Leistungsschwankungen eine ansprechende Leistung. 2 Siege und 2 Niederlagen bedeuteten am Ende Rang 11.

Im Einzel war der BWBV einzig durch Ramona vertreten, die als ungesetzte Spielerin direkt gegen die Nummer 1

der Setzliste antreten musste. Trotz deutlich verbesserter Laufarbeit war dies eine nicht zu lösende Aufgabe.

Im 2. spiel gab es eine hauchdünne 3-Satz Niederlage und somit einen v.a. für Ramona enttäuschenden 13. Rang.

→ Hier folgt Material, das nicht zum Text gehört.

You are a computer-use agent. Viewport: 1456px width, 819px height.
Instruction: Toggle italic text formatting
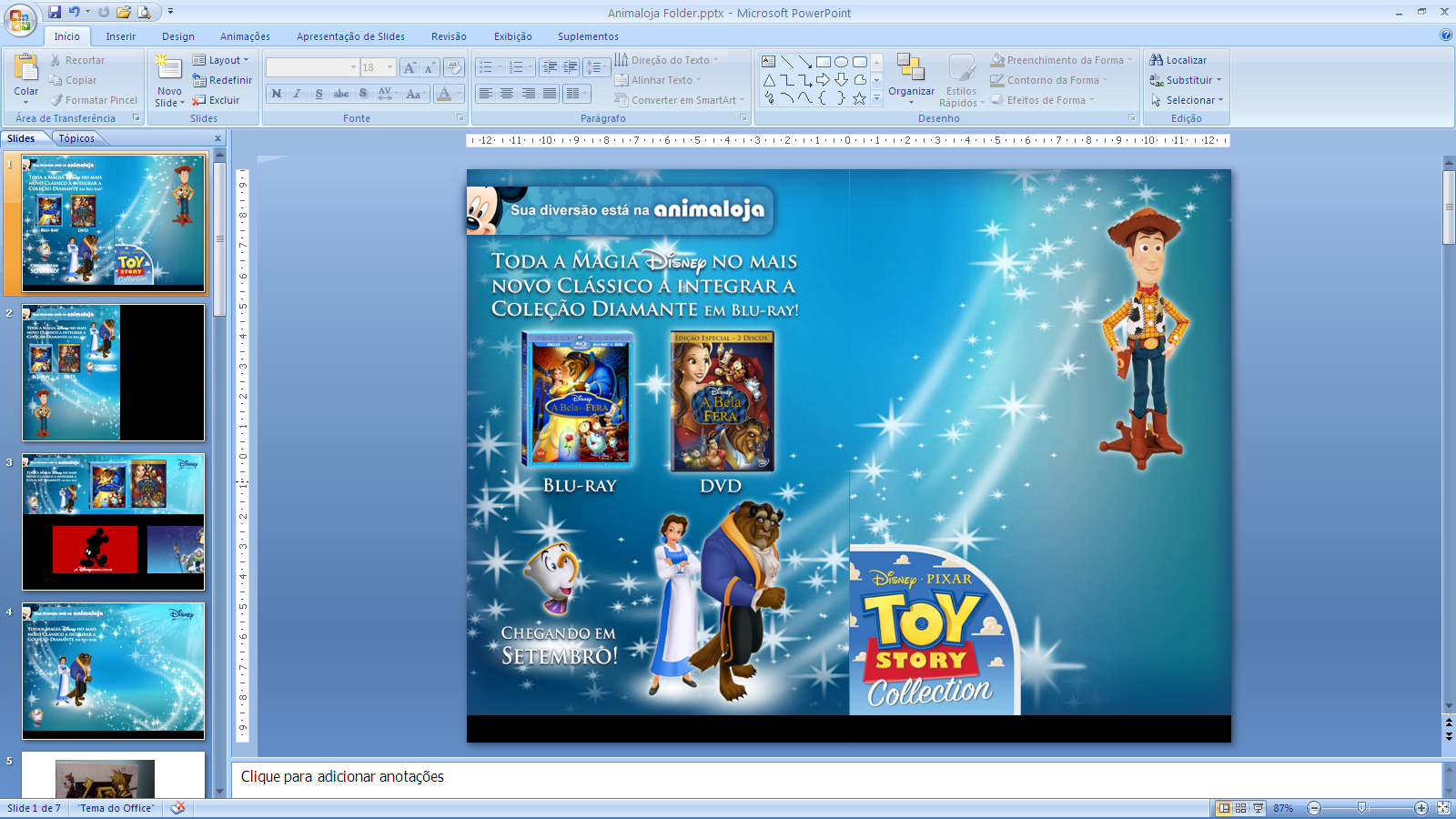pyautogui.click(x=297, y=94)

Nach übereinstimmender Einschätzung der anwesenden Trainer ist das auf der Ergebnisebene enttäuschende

Abschneiden v.a. auf 4 Faktoren zurückzuführen :

1. Unzureichende Schlagsicherheit bei den Basics und unter Druck

2. Große Defizite im Racketspeedbereich

3. Zu wenig ausgeprägte taktische Fähigkeiten

4. Fehlende mentale Stärke bei engen Spielständen

Vor der Rückfahrt gab es ein ausführliches und konstruktives Gespräch an dem alle Spieler sowie die Trainer teilnahmen.

Auch wenn für die nächste Rangliste keine Wunderdinge zu erwarten sind, werden alle Beteiligten versuchen kleine

Schritte in die richtige Richtung zu tun.